“Portugal is a country of families but it is in the Netherlands where people age at home”

António Fonseca explains what lies behind his new book and provides some suggestions about what might be done about ageing at home and in the community.
António M.Fonseca © DR
05 jul 2021

Ageing in place – Models and strategies for the autonomy, social participation and promotion of the wellbeing of elderly persons is the translation of the title of the new book coordinated by António Fonseca, the psychologist and specialist at the Research Centre on Human Development at the Catholic University of Oporto and consultant to the Gulbenkian Foundation on issues around active ageing. The book was launched on 5 July at the Gulbenkian Foundation.

 

What new aspect does this study bring to the table?

The previous work, Ageing in Place. Best Practices in Portugal, sought to show some of the best practices for Ageing in Place ongoing in the country. What is now under focus is decentralising the problem of supporting the elderly; moving on from seeing the institutional response as the only possible means and focusing on the provision of care in the communities where these people live and keeping them in their homes. This involves valuing the paradigm in which the best place to age is in our own homes even when we need support.

 

Therefore, does this study seek to show or to strengthen the idea that there are alternatives to institutionalisation?

It is strengthening this perspective, with theoretical justification, proposing a set of 12 dimensions that all need attention if we are aiming to keep people in their homes for as long as possible. And some examples show the will of many of the institutions involved (public, private, municipal, IPSS) and proposing solutions tailored to people.

 

If this will exists, why doesn’t this happen?

You get a greater impact from inaugurating an elderly person’s home than from distributing the money available for solutions over 10 or 12 years… The political will (and of many IPSS and municipal entities) is to have a home in every community, which is unsustainable. Today, we have two million people aged over 65; in 2030, there shall be almost three million. This is unsustainable. We have to shift our perspective to solutions in the community and see the institutional solution as a second line of support.

 

There is now a list of best practices. What results and what future consequences might this have?

The work that the Alzheimer Portugal Association has been doing is a good example of what might work. Prior to the appearance of this Association, the concern over dementia was only of a medical nature. The work that has been done shows us how persons with dementia and the carers that keep them in their homes may continue to have a life as close as possible to that they had prior to the appearance of dementia.

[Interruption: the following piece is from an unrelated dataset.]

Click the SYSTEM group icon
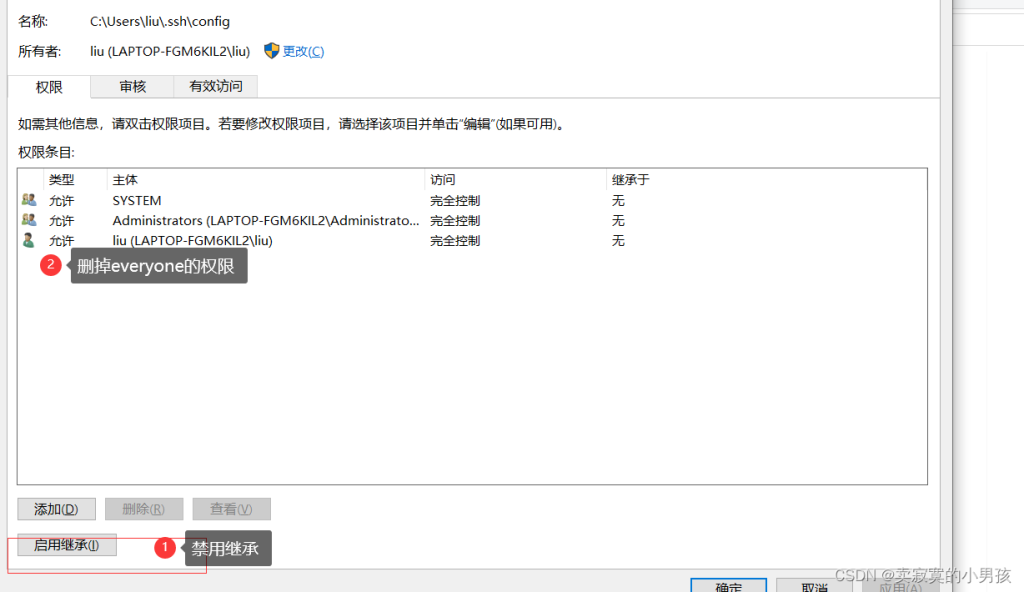The image size is (1024, 592). pyautogui.click(x=27, y=200)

Today, it is unthinkable that there are limitations placed on the visually challenged or those requiring wheelchairs. Such would be considered civilisational backwardness. The work of the Alzheimer Association stands at the same level. However, cognitive incapacities are not treated as physical incapacities and instead get stigmatised.

 

Dementia is a very specific case…

There are other examples. In Coimbra, a mobility service was set up to link the upper and lower parts of the city so that the elderly might get around with greater ease. And in Pinhel, for example, there is a public transport service at a symbolic price that enables people in villages to get to the municipal capital. After all, in the town, a pack of Ben-u-ron might cost €1 while for the elderly in villages the price may rise up to €30 as they have to pay for the return trip by taxi to the pharmacy. The rural population clearly experiences a lack of services and there are many, many elderly persons living in the countryside. There is a need to create equal rights for these people.

However, there are other examples: solutions that take books to these communities, that facilitate the transport connections, provide basic or curative healthcare services and cultural and socialisation activities right in the homes of people. These are responses to the needs of people without them having to be institutionalised.

 

Do these also represent practices from other countries and what other ways do they deal with these issues “outside of here”?

Internationally, they are far more advanced in their residential solutions. Here, it’s from one extreme to another: either we live at home or in an institutional home. In the Netherlands, the United Kingdom, Denmark, there are intermediate solutions based on co-housing or co-living, residences in which the inhabitants share services. These are not assisted residences. Here, there are common rules but the residents are responsible for managing the space. In Denmark, these are supported and sustained by the local Social Security representatives.

 

Is this a type of halls, university residence style?

However, instead of students, these are for more elderly people. Some institutions have sought to provide solutions of this type in Portugal but it’s been difficult to provide for their justification to the social security authorities.

 

Has progress not been advancing so well?

We have moved on from a logic of “everybody at home” (half a century ago, everybody died at home) to one of “everybody in the institution”. There are villages in Portugal where there are as many elderly at home as in there are in institutional homes. Domestic support only appeared at a later phase.

However, the message is not now “we’re going to do everything different”. It is about putting on the table the option for ageing at home whenever it is possible to maintain them safely and well. This is the natural way of ageing.

 

What has happened over the last half-century?

Families have begun to go missing. Firstly, it was due to emigration in the 1950s and 1960s; afterwards, there were internal mobility changes; now, with the shrinkage in the size of families. We are supposedly the country of family but in the Netherlands some 95% of people age at home.